クソったれな元の世界での生活。勇者に憧れながらも結局は現実を変えられない、腹立たしい少年。
生まれ変わってから、王宮内で冷たい視線を向けてくる者たち。
惨たらしく命を奪われた、愛する母。お母様を救えなかった仲間たち。
人と魔。王家の連中と、他者から奪うことしか能がない蛮族共――何もかも間違っている。
こんなにも理不尽に満ちた世界なんて大嫌いだ。
そう思って、「世直し」という名目ではあるが怒りのまま、闇雲に敵を斬ってきた。
だが結局、今になっても「どうすれば怒りを完全に解消し切れるか」が分からないのだ。
王家の者たちを殺したらこの炎は収まるか? 或いは魔族を根絶したら?
もしそうしても怒りが収まらなかったらどうしよう? 次はこの心に抱いた剣をどこに向ければいい?

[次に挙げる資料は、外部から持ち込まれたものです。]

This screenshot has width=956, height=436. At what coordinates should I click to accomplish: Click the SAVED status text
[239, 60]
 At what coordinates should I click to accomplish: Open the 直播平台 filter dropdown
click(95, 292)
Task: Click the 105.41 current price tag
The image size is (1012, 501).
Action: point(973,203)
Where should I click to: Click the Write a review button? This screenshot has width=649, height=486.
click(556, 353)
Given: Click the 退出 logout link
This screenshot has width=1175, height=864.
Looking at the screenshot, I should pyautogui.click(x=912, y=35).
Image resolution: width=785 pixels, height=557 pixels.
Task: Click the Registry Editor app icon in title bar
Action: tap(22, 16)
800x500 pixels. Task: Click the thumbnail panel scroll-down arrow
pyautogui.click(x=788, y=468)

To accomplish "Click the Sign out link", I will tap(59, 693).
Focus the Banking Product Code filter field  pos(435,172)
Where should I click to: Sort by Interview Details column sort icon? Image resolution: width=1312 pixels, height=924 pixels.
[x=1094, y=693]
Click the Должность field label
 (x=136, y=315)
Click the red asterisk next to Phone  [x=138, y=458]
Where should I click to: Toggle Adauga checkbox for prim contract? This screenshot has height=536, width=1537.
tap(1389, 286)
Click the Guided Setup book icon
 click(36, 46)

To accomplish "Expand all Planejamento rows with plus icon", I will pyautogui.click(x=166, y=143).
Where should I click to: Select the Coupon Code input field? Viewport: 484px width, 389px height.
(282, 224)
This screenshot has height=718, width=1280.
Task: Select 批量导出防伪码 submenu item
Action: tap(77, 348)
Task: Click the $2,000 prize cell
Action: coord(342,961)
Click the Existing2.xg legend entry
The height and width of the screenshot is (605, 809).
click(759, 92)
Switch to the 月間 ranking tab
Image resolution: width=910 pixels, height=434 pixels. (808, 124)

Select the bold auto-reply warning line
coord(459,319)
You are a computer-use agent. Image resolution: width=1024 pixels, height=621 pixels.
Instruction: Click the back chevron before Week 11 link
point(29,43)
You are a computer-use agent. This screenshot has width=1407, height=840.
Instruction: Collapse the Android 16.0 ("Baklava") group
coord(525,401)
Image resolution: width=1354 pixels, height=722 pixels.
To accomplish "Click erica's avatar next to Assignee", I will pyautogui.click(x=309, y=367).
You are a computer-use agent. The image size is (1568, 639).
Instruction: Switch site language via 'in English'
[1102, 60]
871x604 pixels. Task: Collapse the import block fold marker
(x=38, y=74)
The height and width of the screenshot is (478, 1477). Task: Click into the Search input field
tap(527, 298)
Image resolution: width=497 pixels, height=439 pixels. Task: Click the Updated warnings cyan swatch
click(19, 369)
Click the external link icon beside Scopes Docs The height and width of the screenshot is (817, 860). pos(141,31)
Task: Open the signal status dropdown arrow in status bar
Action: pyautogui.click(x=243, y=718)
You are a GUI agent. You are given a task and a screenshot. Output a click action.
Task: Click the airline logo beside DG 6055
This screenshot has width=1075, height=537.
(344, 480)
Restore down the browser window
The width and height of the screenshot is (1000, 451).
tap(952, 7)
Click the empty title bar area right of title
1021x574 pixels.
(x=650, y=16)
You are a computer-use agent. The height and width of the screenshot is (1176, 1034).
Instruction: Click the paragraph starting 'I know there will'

もし思いつく限りのことをやって、それでも世界を許せなかったのならば、最後はこの世の全てを斬り尽くすまで戦うことにしよう。
今の私はあの頃とは違う。強くなって、昔よりも色んなものを斬れるようになった。
だけれど、世界に勝とうと思うのならばまだまだ足りない。高序列とはいえ所詮は一介の冒険者に過ぎず、一人じゃ大したことは出来ないのだ。
――もっと強大な存在にならなければ。
そんな、今はまだ漠然としている、誰にも見せていない意思を再確認するのであった。